[Stored entries]
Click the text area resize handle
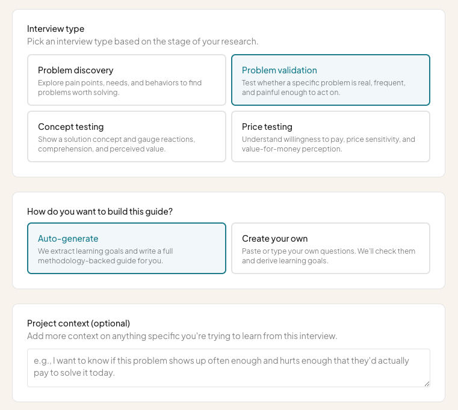 click(427, 384)
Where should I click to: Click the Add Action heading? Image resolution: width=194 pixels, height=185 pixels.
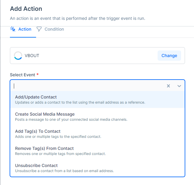[26, 9]
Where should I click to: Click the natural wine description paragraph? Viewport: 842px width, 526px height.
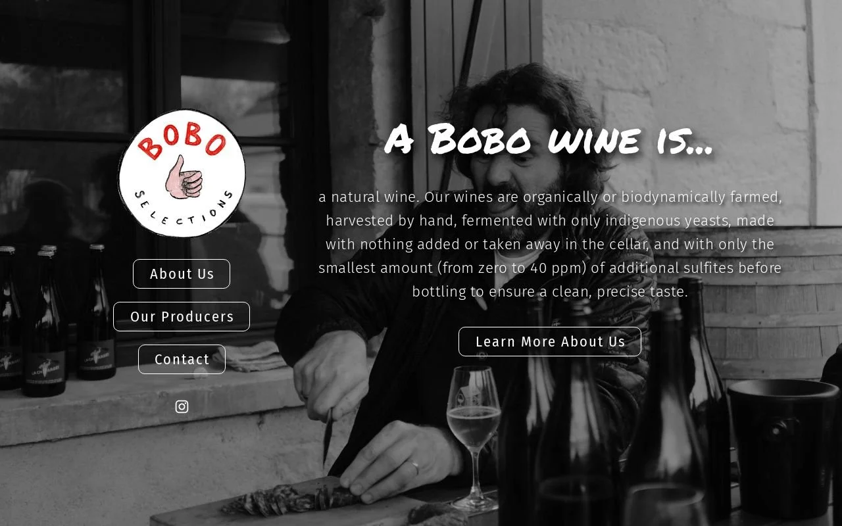[550, 244]

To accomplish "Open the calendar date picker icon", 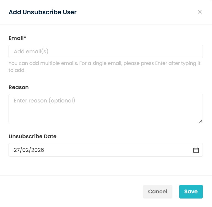I will click(x=196, y=150).
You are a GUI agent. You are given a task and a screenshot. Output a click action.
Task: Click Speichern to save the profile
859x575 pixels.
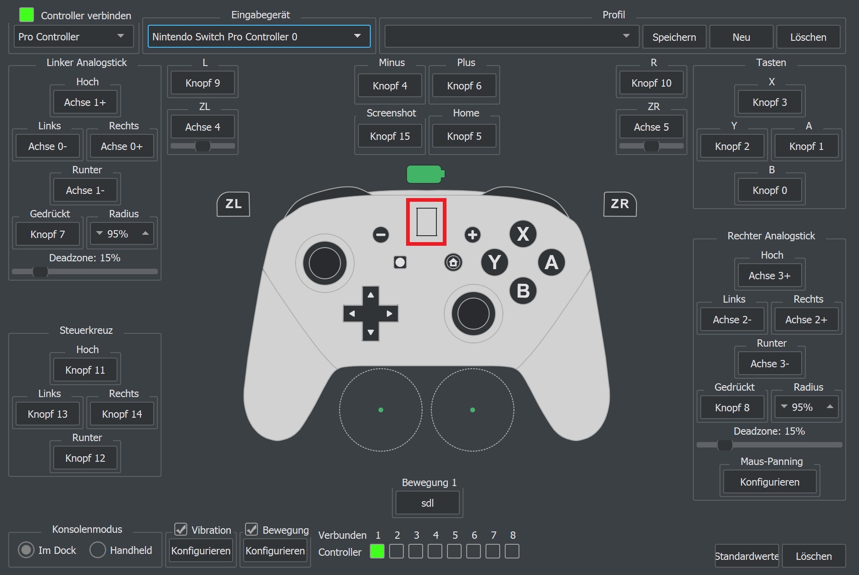click(674, 37)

● WRITTEN TASK
Return the rows from the line holding "You are a GUI" through the end of the rows, inclusive, exactly as they appear. Leave the pictures out of your answer.

● SOLVED EXERCISE
You are a GUI agent. You are given a task and a screenshot. Output a click action.
Task: Click Speichern to save the profile
859x575 pixels.
click(674, 37)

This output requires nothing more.